DomesticPreparedness met with Sir Ken Knight, Commissioner for the London Fire and Emergency Planning Authority. London’s – and soon the United Kingdom’s – senior first responder discusses his approach to multi-agency incident-management and response operations in light of the 7/7 2005 terrorist attack, the United Kingdom’s approach to resilience, and the several ways in which the U.K. response operations differ from those mandated by the U.S. National Incident Management System (NIMS).
Lessons Learned from London’s 7/7 Terrorist Attack of 2005
London’s 7/7 incident commander discusses how he handled the multi-agency response to the U.K.’s first suicide bomber attack and its impact on the city’s, and nation’s, transportation and communications infrastructure.
The London Fire Brigade’s Response Partnerships Today
How contemporary terrorist incidents differ from those London experienced in the 1980s – e.g., the lack of warning time today. The U.K. emergency services’ planning, preparing, and response partnership with the business community, local authorities, and the voluntary sector. Lessons learned through sharing with France and the United States.
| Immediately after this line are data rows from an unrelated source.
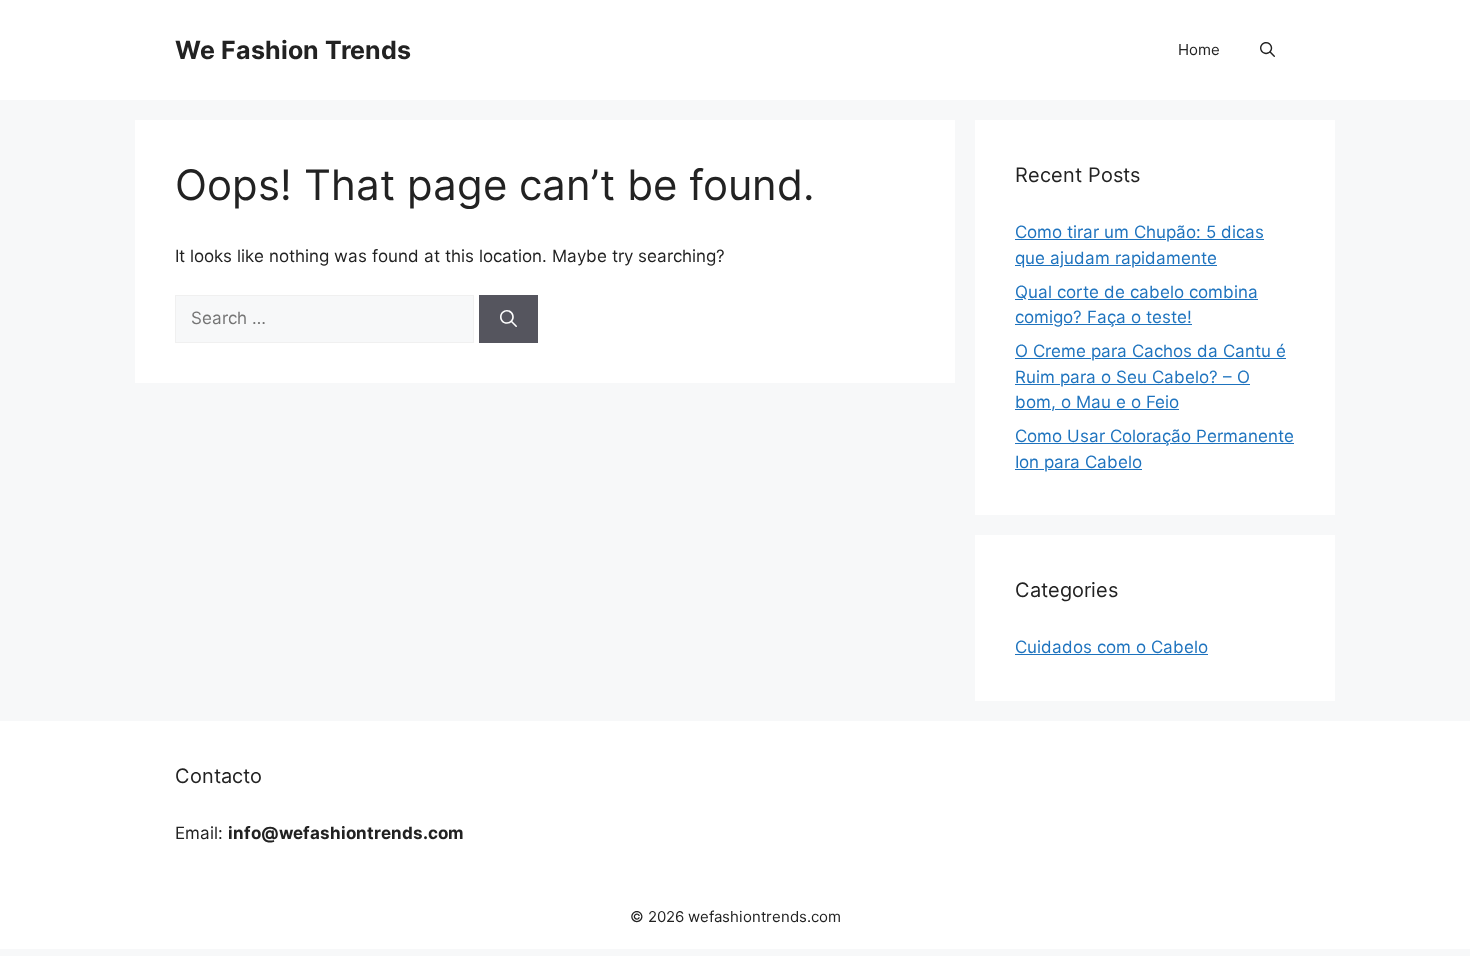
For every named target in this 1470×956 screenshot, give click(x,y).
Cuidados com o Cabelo (1111, 647)
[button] (1267, 50)
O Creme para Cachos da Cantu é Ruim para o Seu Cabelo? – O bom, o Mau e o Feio (1150, 376)
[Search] (508, 319)
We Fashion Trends (293, 50)
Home (1199, 49)
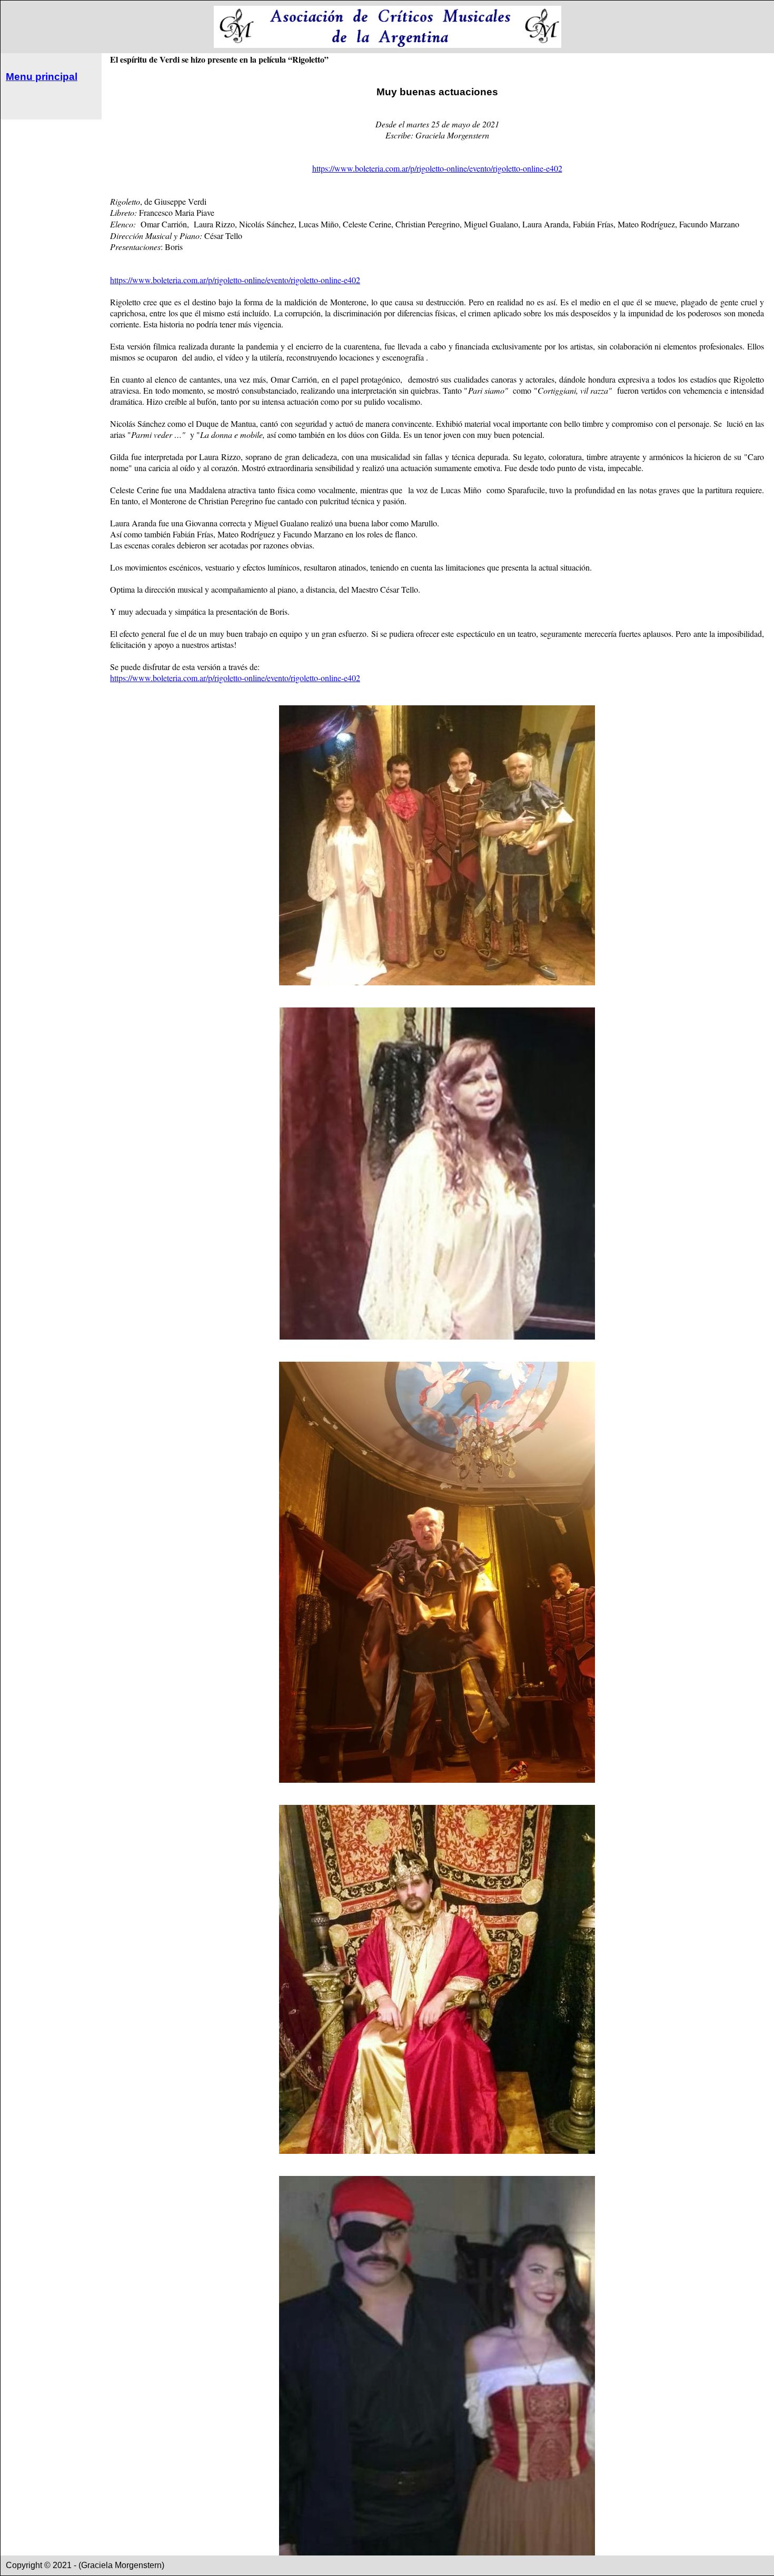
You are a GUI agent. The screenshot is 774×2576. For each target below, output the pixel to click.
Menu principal (41, 76)
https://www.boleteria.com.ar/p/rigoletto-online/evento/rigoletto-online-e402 (437, 168)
Resilience in the United Kingdom
How the United Kingdom is interpreting resilience with respect to resource allocations. How resilience planning goes beyond preparedness for terrorist incidents to the planning required for a pandemic.
How U.K. Incident Management Differs from the U.S. NIMS Approach
How London handles command and control of several simultaneous incidents; its emphasis on strategic overview in its three-tiered response mechanism for multi-agency management – gold for the strategic planning level, silver for the joint-services level, and bronze for command at the local tactical level.
Sir Ken Knight
Sir Ken Knight is The Commissioner for the London Fire and Emergency Planning Authority, and in that post is responsible for the city's fire and rescue services – i.e., the London Fire Brigade. He started his fire-service career in 1966 and, prior to assuming his current post in July 2003, served in a number of other fire brigades throughout the United Kingdom. A board member of the Chief Fire Officers Association, he chairs a number of national committees in his professional field, and also has worked overseas for the Overseas Development Agency. He was awarded the Queen's Fire Service Medal in 1991, the CBE in 2001, and the Order of St. John in 2005; he was knighted in 2006 in the Queen's Birthday Honours, and in May of this year was named the U.S. Metropolitan Fire Chief of the Year – becoming the first non-U.S. recipient of that distinguished award. Sir Ken was recently selected as the U.K. Government's first Chief Fire and Rescue Adviser, and will assume that position next month.